Better Working Conditions. Another of the biggest yet most overlooked examples of gains in living standards missed by GDP figures is improvement in our working conditions. For most of us, work is a major part of life. And better working conditions have routinely been a product of progress, right along with more GDP. This is evident not just from the steady decline in worker death rates but also from a comparison of our work concerns today versus yesterday. In the early 1900s, our work worries centered on safety, fatigue, long hours, excessive heat, poor ventilation, high humidity, bad lighting, exposure, disease, lack of adequate toilet facilities and rigid schedules. Today, we seek interesting and fun jobs with meaningful work, nice offices, employee activities, flexible hours, empowerment, wellness classes, communication, employee counseling and the ability to telecommute. Americans have progressed from narrow productivity concerns to "have a nice day."

Work-Time Leisure. Although measures of productivity - output per hour at work - credit time off, they generally miss leisure time taken at work. Time-diary surveys show that Americans today take up to six hours per week of leisure on the job, as compared with only one hour in 1965.17

What are some of the ways employees use their recorded work hours other than to work?
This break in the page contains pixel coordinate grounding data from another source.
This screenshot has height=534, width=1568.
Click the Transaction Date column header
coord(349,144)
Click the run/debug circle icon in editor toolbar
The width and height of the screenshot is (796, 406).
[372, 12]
Arrive late after dropping off the kids. Leave early to pick up the kids. Go to parent-teacher conferences. Visit the doctor or dentist. Talk on the phone to friends. Chat with coworkers. Go outside to smoke. Give blood. Play solitaire on the computer. Browse the Internet for personal stuff. Attend wellness classes. Sell cookies for the kids. Raise funds for charities. Visit with friends via the Internet. Call automated tellers. Exercise (even in employers' facilities). Call talk radio programs or contests. Read the paper, a book or a magazine. Attend parties or showers. Write personal correspondence. Leave to run errands. Make a grocery list. Perform club duties. Take long breaks. Pay bills. Nap.

A little bit here, a little bit there, we're spending our day more the way we'd like.

The point is not that American workers are cheating their companies. On the contrary, it's all a part of progress. We're not automatons, enslaved to productivity as if we were still in the fields or on an assembly line. One way we take the gains of technological progress is to simply enjoy life in an economy that, more and more, transcends measurement.

And what about work that's fun? Most folks these days seek work they enjoy. Yet the standard statistics are apt to register economic regression if we quit a job we're good at but don't like in order to take one that's more enjoyable. It just doesn't make good sense. We take our progress in ways other than GDP.

The economy today reflects our wealthier society's preferences for harder-to-measure consumption. As we grow richer still in the future, we can expect society to spend more of its time, energy and income addressing needs that are farther and farther from the physiological. Pity the poor statistician with the job of tracking our increasingly elusive economy.